About 150 people have died or gone missing after recent record heavy rains that have caused flooding and landslides in three Brazilian states.
Scientists say global warming is contributing to more extreme weather events in the country, and warn that such natural disasters could become the "new normal."
The annual monsoon rains in Brazil are rarely fatal. Floodwater floods the streets, and landslides affect poor communities and favelas built on steep hillsides, often without adequate drainage and sanitation.
Global temperatures, which have risen sharply since 1980, are causing more evaporation and more rainfall.
Official figures from The Guardian indicate that "extreme rainfall" (where more than 80 mm or 100 mm falls within 24 hours) has increased dramatically over the past 30 years in the capitals of the southeastern states of São Paulo, Rio de -Janeiro and Belo Horizonte, where the deadly rains fell.
Scientists blame this on a combination of urban growth and climate change.
“We are seeing more and more extreme weather events occurring in large cities and there is a clear link to higher average global temperatures,” says Terzio Ambrizzi, professor of climatology at the University of São Paulo.
Guaruja, a coastal town 25 miles from São Paulo, received 282mm of rain in just 12 hours last week - more than expected for all of March.
“I've never seen it raining like this,” says Rafael Soares, 22, who was hit by a landslide on March 3 that killed 18 people and dozens are still missing.
Soares heard a deafening rumble around 1 am and ran up the hill behind his house, where he discovered that part of his community had been buried under a layer of mud.
“Older people talk about floods in the 1970s, but nothing about floods of this magnitude,” says Bruna Aguiar, an activist with Favela Fari Akari.
According to the Brazilian National Institute of Meteorology (Inmet), the weather station in Rio de Janeiro recorded 134 extreme showers between 1960 and 1990 and 221 between 1990 and 2020. The Sao Paulo Weather Station reported 15 from 1960 to 1990 and 44 from 1990 to 2020.
“It is clear that extreme events are on the rise in southeastern Brazil,” Ambrizzi says.

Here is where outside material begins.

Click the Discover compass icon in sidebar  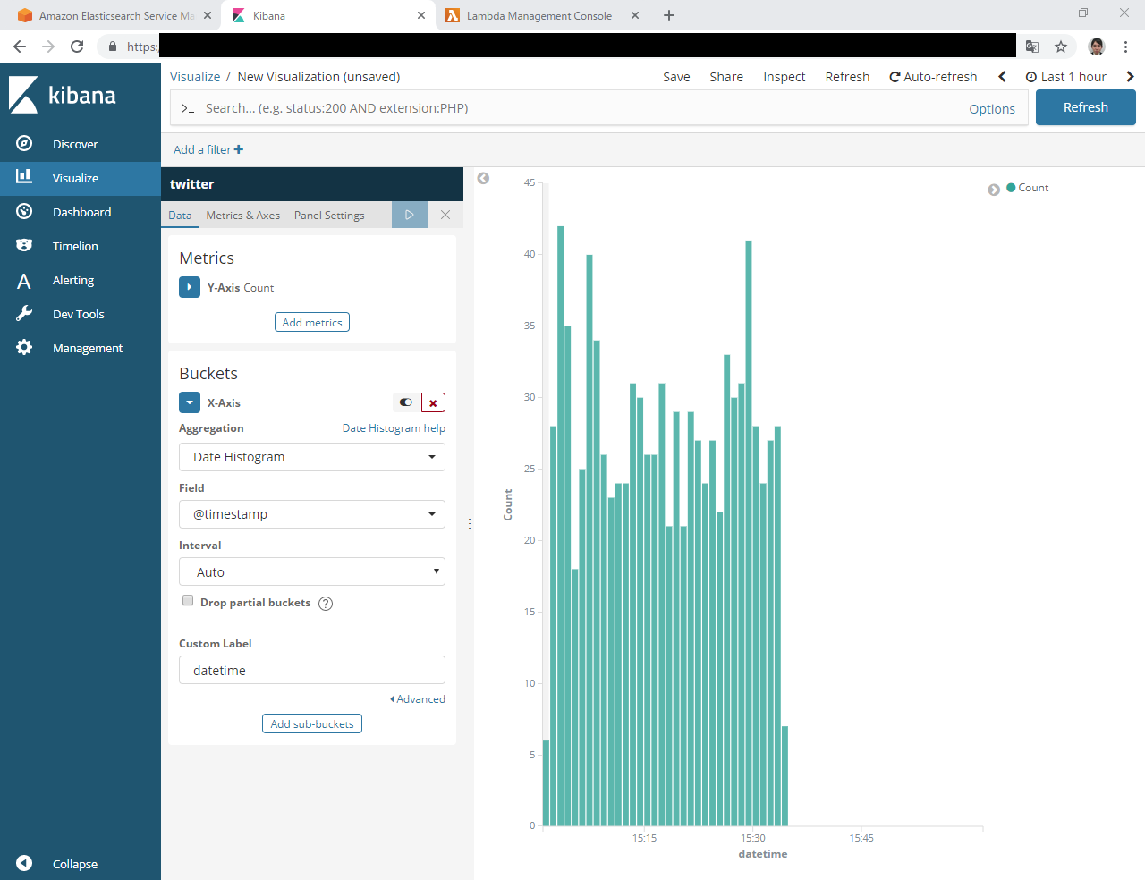[24, 144]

Scientists argue that "urban heat islands" created by concrete and lack of vegetation in large cities increase temperatures, and the lack of permeable soil leads to large floods. Global warming only amplifies the effect.
True, not all scientists believe global warming is responsible for this weather. The Brazilian Space Research Institute believes that the rains were "a meteorological phenomenon typical of the summer."
In January, 59 people died in torrential rains in the state of Minas Gerais. According to Inmet, its capital, Belo Horizonte, experienced 30 “extreme rains” from 1960 to 1990 and 52 from 1990 to 2020.
In Belo Horizonte, 13 people died in January when one weather station recorded 935 mm of rainfall - the highest level since 1910 and more than half the annual rate.
Heavy rains and subsequent droughts are likely to continue, according to Carlos Nobre, one of the leading climate scientists and senior research fellow at the Institute for Advanced Study at the University of São Paulo. “This is the new norm,” he said.